Alors pourquoi diable le dernier tiers du Garçon et la bête réduit-il à néant, par sa lourdeur, son manichéisme soudain éclatant, cette émouvante construction duel ? Toutes les actions finissent par conduire à la nécessité de disparition d'un des deux pères, et le dilemme se résout par cette bataille urbaine, forgée par une rivalité absurde avec un autre humain à peine entraperçu. L'échec final du film d'Hosoda tient au final beaucoup au personnage problématique de Ichirôhiko. Celui-ci, nemesis du héros, est un miroir relativement faible à ses tourments, notamment parce que la relation entre les deux ne transparaît pas. En réalité, Ichirôhiko se réduit, sur le dernier tiers, à rendre visible les sentiments internes de Kyûta, et ne permettant pas réellement au personnage d'exister. Ce choix gâche l'opportunité de construire une réelle ambiguïté dans cette rivalité, ou même dans la dualité du propos, ce protagoniste se révélant aussi un humain propulsé parmi les monstres comme le héros. Le spectaculaire de cette dernier partie devient enfin pauvre dès lors qu'il abandonne sa volonté fantaisiste pour servir cette psychologie maladroite, ainsi qu'un symbolisme grotesque (la transformation de la bête en épée, le discours sur le cœur, etc.)

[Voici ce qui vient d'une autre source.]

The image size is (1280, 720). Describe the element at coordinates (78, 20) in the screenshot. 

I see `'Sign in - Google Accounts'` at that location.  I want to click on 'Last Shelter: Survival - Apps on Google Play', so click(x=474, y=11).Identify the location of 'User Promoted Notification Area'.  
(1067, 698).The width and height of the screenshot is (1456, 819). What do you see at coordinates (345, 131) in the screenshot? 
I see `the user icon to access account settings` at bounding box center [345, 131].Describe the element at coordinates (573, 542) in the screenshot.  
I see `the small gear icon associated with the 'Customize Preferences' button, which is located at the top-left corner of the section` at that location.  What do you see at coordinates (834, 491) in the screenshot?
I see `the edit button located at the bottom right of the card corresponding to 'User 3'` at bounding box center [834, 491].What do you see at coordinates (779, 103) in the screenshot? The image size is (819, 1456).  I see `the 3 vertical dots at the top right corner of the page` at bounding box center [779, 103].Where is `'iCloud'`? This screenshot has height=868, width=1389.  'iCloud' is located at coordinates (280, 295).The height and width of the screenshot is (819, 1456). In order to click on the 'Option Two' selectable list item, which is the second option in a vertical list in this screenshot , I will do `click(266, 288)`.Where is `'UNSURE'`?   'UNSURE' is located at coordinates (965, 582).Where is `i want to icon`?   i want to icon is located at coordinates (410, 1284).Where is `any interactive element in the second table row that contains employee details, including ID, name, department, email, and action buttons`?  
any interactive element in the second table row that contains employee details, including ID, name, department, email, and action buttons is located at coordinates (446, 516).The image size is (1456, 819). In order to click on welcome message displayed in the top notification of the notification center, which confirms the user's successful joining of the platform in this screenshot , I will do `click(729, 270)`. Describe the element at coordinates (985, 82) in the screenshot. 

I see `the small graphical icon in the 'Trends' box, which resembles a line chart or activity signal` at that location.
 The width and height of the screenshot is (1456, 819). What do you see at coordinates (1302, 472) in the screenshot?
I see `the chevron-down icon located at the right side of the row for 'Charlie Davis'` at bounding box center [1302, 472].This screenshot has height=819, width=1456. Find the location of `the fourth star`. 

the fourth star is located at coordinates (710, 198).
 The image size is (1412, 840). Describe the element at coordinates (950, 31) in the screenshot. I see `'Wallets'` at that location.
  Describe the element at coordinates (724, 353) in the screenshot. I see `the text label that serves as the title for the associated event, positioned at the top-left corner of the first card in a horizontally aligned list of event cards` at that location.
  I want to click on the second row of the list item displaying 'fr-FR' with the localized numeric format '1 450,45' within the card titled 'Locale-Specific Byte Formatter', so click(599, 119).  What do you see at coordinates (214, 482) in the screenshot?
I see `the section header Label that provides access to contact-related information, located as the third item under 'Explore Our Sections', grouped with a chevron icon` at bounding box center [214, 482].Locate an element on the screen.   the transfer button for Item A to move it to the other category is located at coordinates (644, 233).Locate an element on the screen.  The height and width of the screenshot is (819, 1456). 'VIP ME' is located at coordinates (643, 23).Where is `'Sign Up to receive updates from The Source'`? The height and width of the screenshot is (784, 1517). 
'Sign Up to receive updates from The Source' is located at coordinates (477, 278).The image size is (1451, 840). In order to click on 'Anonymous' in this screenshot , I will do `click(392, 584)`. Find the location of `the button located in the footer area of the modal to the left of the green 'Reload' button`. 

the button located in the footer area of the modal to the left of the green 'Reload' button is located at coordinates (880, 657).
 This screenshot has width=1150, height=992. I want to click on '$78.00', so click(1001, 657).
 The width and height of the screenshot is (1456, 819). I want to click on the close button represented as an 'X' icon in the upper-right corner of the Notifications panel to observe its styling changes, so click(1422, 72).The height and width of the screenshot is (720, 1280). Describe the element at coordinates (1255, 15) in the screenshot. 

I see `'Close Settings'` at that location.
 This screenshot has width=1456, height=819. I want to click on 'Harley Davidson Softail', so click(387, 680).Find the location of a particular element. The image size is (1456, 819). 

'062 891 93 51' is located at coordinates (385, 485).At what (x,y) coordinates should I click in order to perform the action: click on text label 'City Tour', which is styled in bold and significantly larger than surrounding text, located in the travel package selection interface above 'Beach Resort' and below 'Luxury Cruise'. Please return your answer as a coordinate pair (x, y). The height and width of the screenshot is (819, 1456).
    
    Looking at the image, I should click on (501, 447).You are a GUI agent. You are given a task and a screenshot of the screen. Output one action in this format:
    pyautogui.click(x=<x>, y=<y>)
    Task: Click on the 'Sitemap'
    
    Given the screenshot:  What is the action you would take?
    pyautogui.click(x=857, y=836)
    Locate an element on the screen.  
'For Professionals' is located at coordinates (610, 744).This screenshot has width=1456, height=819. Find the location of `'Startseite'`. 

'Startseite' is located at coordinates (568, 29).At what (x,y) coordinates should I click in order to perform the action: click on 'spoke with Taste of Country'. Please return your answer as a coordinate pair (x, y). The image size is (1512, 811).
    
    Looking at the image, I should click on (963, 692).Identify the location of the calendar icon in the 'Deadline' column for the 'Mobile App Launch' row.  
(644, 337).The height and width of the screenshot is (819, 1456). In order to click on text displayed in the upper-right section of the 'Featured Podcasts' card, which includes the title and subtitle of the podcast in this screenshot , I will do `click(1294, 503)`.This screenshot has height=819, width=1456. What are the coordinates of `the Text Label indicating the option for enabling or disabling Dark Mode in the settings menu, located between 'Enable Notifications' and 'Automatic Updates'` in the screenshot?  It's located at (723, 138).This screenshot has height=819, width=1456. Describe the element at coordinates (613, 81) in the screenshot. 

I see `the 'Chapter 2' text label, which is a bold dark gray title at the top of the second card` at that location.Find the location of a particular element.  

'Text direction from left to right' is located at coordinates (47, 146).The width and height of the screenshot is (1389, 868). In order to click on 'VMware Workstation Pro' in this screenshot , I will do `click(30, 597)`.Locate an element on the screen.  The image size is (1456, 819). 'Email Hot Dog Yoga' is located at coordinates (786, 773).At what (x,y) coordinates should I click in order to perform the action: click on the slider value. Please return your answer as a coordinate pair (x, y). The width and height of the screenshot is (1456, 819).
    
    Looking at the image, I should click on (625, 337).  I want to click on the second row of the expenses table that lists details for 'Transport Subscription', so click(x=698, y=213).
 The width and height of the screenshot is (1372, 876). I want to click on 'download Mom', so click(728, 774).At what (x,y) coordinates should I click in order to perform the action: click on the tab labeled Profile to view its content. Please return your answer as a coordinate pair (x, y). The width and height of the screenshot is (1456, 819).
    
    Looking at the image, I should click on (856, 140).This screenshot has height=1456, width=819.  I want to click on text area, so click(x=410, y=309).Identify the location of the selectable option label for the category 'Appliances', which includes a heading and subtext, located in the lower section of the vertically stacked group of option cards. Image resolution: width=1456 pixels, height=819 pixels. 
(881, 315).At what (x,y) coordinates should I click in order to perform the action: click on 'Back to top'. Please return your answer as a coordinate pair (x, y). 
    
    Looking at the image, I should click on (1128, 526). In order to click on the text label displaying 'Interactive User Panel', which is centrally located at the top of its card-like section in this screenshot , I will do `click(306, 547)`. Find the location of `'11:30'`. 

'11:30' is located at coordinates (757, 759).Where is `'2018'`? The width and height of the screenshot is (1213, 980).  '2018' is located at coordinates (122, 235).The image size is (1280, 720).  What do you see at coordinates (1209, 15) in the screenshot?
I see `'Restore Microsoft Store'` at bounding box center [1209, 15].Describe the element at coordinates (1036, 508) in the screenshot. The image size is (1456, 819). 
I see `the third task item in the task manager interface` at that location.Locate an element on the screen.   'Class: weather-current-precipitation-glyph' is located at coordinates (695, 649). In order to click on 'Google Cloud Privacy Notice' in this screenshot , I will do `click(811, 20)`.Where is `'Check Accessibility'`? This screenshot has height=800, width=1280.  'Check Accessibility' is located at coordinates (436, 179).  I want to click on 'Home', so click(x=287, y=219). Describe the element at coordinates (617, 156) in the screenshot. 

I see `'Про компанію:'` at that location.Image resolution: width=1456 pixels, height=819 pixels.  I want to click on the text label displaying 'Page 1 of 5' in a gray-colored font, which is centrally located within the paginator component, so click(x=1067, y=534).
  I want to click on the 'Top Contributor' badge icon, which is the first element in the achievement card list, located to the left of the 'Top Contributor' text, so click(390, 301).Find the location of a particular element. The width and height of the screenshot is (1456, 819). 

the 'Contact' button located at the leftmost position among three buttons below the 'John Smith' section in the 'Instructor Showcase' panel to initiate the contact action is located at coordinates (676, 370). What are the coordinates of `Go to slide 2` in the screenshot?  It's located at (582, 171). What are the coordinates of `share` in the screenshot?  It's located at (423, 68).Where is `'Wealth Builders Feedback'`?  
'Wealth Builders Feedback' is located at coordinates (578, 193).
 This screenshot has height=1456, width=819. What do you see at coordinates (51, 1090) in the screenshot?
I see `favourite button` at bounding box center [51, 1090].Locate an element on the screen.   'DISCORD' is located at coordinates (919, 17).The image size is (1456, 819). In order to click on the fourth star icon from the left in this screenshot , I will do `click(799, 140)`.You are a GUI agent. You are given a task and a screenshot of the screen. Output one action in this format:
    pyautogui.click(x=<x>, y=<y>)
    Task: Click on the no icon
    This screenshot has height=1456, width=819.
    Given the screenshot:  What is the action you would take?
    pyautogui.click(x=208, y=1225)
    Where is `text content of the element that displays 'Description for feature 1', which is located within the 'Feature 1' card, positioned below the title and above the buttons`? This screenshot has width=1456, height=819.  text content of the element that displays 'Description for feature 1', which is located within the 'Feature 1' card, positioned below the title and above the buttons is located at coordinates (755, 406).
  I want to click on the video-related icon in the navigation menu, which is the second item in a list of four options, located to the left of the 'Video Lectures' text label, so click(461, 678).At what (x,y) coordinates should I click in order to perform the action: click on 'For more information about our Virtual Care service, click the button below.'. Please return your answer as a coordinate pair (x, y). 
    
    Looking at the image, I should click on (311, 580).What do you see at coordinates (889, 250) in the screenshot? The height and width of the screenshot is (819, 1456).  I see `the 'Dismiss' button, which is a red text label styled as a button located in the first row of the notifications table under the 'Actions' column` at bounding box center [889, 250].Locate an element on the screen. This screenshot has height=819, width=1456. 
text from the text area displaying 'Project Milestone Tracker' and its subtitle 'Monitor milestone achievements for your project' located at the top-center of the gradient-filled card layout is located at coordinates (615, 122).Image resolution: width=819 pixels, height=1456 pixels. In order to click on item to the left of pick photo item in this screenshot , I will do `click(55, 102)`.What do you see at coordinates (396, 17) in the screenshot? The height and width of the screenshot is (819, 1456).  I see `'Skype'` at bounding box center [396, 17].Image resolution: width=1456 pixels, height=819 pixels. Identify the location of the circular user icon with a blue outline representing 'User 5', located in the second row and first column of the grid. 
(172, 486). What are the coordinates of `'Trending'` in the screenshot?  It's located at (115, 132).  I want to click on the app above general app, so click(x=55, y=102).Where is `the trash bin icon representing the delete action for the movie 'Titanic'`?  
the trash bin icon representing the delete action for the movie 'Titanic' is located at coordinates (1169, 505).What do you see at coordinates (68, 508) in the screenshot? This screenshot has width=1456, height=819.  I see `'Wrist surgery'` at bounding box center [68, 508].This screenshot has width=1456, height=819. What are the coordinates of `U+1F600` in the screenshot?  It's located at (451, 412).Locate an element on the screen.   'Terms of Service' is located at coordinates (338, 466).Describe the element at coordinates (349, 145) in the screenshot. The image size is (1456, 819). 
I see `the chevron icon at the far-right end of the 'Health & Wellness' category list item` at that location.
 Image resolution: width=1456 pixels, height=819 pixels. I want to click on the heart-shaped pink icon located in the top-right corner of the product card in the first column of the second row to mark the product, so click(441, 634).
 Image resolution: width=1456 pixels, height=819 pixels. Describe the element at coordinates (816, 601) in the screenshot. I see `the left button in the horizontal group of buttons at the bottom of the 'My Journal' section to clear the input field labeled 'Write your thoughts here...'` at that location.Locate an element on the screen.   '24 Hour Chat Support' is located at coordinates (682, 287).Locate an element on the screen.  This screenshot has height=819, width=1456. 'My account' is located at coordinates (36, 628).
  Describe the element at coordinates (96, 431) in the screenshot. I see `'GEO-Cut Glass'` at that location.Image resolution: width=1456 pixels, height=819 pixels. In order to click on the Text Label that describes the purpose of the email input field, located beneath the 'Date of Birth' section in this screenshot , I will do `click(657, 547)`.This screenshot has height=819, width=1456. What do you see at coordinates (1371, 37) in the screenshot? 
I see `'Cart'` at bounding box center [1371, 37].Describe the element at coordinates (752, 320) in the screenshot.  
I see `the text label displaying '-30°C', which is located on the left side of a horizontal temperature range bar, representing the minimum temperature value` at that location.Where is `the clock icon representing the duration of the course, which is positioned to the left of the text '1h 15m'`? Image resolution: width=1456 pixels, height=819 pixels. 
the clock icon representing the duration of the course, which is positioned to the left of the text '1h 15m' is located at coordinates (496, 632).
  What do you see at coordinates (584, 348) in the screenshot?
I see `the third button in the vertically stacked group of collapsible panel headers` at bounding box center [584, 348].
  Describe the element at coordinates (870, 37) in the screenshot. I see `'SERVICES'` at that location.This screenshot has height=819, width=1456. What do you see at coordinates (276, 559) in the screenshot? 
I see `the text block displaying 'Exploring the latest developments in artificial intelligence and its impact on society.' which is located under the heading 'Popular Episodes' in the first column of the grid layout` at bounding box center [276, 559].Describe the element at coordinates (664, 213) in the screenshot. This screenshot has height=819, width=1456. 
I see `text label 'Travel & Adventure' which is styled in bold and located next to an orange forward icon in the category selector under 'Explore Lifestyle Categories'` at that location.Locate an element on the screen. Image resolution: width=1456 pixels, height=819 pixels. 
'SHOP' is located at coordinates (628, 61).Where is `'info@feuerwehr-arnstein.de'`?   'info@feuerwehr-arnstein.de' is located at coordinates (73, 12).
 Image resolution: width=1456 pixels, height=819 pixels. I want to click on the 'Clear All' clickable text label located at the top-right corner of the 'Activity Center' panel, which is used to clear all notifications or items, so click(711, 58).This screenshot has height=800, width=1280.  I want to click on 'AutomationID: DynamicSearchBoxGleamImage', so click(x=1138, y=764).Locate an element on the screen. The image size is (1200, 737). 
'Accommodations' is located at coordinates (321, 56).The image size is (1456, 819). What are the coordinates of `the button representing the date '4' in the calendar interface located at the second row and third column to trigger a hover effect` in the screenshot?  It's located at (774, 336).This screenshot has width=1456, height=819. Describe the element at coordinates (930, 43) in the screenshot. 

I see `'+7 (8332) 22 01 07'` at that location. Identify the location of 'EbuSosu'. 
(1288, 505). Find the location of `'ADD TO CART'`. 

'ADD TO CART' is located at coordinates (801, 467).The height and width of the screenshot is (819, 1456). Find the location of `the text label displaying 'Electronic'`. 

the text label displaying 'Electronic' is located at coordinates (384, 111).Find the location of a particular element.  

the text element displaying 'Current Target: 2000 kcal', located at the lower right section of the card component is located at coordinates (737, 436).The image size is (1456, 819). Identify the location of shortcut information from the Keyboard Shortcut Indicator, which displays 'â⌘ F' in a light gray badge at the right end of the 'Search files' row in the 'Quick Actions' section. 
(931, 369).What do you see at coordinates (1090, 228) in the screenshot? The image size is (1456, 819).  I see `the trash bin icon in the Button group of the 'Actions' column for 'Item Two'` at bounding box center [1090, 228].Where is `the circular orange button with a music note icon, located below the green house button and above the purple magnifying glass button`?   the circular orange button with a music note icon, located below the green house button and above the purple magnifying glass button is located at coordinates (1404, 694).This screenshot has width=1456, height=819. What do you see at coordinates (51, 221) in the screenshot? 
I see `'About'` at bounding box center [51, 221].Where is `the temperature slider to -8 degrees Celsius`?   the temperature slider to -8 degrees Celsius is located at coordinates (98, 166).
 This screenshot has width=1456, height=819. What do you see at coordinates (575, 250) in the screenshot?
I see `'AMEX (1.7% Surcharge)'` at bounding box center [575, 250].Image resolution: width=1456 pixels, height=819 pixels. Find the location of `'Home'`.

Outre Ichirôhiko, le rapport à cette « bête de substitution », son maître Kumatetsu, demeure aussi problématique. D'une certaine manière, là où Le Voyage de Chihiro est un film sur la disparition de l'enfance, Le Garçon et la bête l'est sur celle de la figure paternelle. Mais là encore, le film d'Hosoda frôle une assimilation parfois lourde entre la paternité et l'adieu au monde de Kumatetsu. Toutes les actions finales conduisent ainsi à cette réunion forcée entre l'idée d'un père et la présence du monstre, à tel point que le film en gomme toutes les singularités de Kumatetsu. Celui-ci, à l'instar de Ichirôhiko, est un protagoniste fort peu développé, et surtout quasi immuable en dépit de la traversée du temps qui s'opère dans le film. En outre, Hosoda le construit comme un archétype de la japanimation, à savoir ce protagoniste irascible, brut et spontané, dont la gentillesse ne jaillit que par son ronchonnement et ses colères, une sensibilité au final fort visible... et de fait fort peu intrigante.
Au final, Le Garçon et la bête, par cette accumulation de maladresses, peine à articuler ses deux parties, à savoir l'apprentissage de l'enfant et la naissance de l'adulte. L'émotion viendra se loger parfois dans de tous petits détails, ou dans quelques plans laissés en suspens, quelques silhouettes entraperçues en reflet, des plans d'une agitée ville nocturne. Mais ils ne sont guère maintenus et s'estompent dans l'affront des divers désirs d'Hosoda.